Meanwhile, the Sunday Times of London reported that the Irish Republican Army has appointed one of its staunchest opponents of disarmament, Brian Keenan, 56, as its new chief of staff, the most senior post. The top two figures in the IRA's allied Sinn Fein party, Gerry Adams and Martin McGuinness, were re-elected to the IRA's seven-member ruling Army Council at a secret meeting last weekend, the report also said. McGuinness is liaison between the IRA and a Canadian-led commission that the peace accord empowered to seek the disarmament of the IRA and pro-British paramilitary groups by mid-2000. On Friday the IRA reaffirmed its opposition to even a token gesture on disarmament. The IRA called a cease-fire in July 1997 from its violent campaign to overthrow Northern Ireland as a Protestant-majority state linked with Britain. Before the truce, the conflict had taken 3,600 lives.

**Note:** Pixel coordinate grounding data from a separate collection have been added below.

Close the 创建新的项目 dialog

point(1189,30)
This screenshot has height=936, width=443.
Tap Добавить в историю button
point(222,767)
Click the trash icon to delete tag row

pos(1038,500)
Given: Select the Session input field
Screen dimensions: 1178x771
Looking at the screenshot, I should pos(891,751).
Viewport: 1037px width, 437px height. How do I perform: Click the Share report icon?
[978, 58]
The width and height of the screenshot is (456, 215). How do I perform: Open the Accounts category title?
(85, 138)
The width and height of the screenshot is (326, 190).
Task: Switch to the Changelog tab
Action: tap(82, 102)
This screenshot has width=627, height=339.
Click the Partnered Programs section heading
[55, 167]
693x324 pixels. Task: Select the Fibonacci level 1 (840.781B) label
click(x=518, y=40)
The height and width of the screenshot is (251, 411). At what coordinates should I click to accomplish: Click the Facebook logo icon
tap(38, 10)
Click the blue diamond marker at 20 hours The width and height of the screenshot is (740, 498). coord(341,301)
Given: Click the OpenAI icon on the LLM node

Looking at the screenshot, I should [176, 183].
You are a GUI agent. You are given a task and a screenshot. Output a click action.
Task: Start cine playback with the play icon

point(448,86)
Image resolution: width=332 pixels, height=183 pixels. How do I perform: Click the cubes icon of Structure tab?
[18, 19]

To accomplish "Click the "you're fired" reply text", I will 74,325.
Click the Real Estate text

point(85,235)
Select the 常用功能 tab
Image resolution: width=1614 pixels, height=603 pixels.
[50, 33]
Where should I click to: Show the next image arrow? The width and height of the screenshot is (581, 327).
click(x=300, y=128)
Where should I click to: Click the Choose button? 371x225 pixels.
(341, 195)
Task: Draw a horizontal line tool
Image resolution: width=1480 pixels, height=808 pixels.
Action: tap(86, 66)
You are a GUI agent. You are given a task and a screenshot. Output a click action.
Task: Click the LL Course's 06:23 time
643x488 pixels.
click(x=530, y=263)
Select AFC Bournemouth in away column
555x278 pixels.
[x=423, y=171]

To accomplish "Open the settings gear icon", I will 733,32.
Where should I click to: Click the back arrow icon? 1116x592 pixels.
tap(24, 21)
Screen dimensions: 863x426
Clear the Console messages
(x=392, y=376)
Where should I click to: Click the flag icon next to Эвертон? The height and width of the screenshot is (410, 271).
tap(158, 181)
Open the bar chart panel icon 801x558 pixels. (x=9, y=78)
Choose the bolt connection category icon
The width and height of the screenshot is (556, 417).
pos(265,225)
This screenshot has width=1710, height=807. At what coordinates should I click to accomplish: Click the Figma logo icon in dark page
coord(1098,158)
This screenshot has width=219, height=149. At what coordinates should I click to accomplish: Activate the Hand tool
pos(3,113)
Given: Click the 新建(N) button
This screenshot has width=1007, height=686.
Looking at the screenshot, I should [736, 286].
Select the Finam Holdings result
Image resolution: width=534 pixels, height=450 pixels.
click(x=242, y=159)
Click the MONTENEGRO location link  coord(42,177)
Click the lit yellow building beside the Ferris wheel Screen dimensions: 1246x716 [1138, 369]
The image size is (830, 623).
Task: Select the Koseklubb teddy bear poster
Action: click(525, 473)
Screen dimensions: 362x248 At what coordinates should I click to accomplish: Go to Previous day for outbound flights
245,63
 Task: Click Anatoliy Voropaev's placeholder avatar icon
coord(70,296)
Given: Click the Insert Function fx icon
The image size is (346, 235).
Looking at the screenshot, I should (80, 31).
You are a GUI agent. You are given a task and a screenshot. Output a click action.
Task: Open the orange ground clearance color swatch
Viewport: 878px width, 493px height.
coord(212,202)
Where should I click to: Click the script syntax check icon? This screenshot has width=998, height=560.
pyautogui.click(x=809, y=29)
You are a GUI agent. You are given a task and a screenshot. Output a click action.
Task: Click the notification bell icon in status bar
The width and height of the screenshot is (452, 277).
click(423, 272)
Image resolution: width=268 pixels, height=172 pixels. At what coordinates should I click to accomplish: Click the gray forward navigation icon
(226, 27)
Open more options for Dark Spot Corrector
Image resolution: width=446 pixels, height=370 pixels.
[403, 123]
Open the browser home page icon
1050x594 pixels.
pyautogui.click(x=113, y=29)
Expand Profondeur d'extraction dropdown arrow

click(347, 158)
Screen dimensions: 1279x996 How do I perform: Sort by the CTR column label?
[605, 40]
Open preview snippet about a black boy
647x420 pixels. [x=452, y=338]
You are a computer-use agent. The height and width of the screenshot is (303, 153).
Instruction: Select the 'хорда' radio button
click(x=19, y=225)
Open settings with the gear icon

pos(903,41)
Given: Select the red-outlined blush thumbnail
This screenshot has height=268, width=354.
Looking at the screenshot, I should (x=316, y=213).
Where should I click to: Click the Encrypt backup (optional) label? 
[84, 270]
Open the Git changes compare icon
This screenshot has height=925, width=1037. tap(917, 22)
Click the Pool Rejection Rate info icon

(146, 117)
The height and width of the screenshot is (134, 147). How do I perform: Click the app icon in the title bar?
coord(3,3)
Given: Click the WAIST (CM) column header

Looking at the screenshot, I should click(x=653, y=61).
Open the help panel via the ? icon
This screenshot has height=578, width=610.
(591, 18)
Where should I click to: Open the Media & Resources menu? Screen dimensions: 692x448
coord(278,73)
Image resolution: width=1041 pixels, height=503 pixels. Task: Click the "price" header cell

John Taylor, deputy leader of the Ulster Unionists, urged the government on Saturday to stop releasing IRA prisoners until the group agrees to start disarming under the peace accord. Taylor also said the accord could be renegotiated to leave Sinn Fein out of a new Northern Ireland government. Rejecting Taylor's call, McGuinness accused the Ulster Unionists of trying to renegotiate the peace accord ever since its adoption on Good Friday, April 10.
Northern Ireland's First Minister David Trimble stepped up demands for IRA disarmament on Saturday but said he was "fundamentally optimistic" about the future of the peace process.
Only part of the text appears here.